Let me tell you about the potato dish that will absolutely ruin you for all other potato preparations – twice baked potatoes! These golden beauties are like getting a hug from your favorite grandmother, except that hug is filled with bacon, cheese, and pure carb-loaded bliss.
What makes these potatoes so incredibly special? It’s all in the technique, my friends. We’re talking about perfectly baked russet potatoes that get hollowed out, then their fluffy innards get mixed with butter, sour cream, and all the good stuff before being stuffed back into their crispy potato jackets.

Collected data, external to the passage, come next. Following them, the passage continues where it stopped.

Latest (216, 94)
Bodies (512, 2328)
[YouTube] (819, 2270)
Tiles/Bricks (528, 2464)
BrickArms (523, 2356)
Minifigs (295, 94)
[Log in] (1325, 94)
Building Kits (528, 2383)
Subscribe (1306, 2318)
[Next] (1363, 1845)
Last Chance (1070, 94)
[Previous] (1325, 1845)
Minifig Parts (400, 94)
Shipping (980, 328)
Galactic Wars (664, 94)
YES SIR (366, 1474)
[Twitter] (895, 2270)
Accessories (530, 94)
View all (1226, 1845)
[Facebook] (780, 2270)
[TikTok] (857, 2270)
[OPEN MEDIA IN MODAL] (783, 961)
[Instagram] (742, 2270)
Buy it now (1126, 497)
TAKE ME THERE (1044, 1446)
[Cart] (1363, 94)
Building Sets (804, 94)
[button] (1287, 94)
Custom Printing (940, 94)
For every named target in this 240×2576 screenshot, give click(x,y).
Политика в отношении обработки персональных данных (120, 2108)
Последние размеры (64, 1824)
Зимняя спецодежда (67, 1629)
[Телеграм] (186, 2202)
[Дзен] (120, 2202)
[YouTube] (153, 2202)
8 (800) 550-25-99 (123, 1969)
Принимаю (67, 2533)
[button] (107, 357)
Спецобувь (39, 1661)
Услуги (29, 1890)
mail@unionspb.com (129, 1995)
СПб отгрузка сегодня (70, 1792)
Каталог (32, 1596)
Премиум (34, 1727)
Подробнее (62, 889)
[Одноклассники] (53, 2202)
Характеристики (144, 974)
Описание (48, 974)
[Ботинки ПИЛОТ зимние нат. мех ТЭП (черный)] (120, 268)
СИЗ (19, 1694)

Then – and here’s where the magic happens – they go back in the oven for round two, emerging with golden, cheese-topped perfection.
I’ve been perfecting this recipe for years, and I can confidently say these are restaurant-quality twice baked potatoes that you can make right in your own kitchen. They’re perfect as a side dish for steak night, or honestly, just eat them as the main event with a simple salad. Trust me, your family will be begging you to make these every week!
Recipe Details
- Prep: N/A
- Cook: N/A
- Servings: N/A
Ingredients
- 4 large russet potatoes (about ½ pound each)
- 1 tablespoon olive oil
- 4 ounces thick-cut bacon, diced
- 4 tablespoons butter, softened
- ½ cup sour cream
- ¼ cup whole milk
- ½ teaspoon salt (plus extra for potato skins)
- ¼ teaspoon freshly cracked black pepper
- 3 green onions, thinly sliced
- 1¼ cups sharp cheddar cheese, shredded and divided
Instructions
- Preheat your oven to 425°F. Scrub the potatoes clean and pierce each one 8-10 times with a fork. Rub with olive oil and a pinch of salt, then bake for 45-60 minutes until tender when squeezed.
- While potatoes bake, cook the diced bacon in a large skillet over medium heat until crispy, about 6-8 minutes. Transfer to paper towels and set aside.
- Let potatoes cool for 10 minutes, then cut each in half lengthwise. Carefully scoop out the flesh, leaving about ¼ inch of potato in each skin to maintain structure.
- In a large bowl, mash the potato flesh with butter, sour cream, milk, salt, and pepper until smooth and creamy. Fold in half the bacon, most of the green onions (save some for garnish), and 1 cup of the cheddar cheese.
- Season the empty potato skins with a pinch of salt and pepper. Generously fill each skin with the mashed potato mixture, mounding it slightly. Top with remaining cheese.
- Return to the oven for 15-20 minutes until the tops are golden brown and the cheese is bubbly. Garnish with remaining bacon and green onions before serving hot.
Tips & Variations
Pro tip #1: Don’t skip pricking the potatoes with a fork – this prevents them from exploding in the oven! Pro tip #2: For extra fluffy filling, use a potato ricer instead of a regular masher – it creates the most incredible texture. Pro tip #3: These can be assembled ahead of time and refrigerated for up to 2 days before the final baking step, making them perfect for entertaining!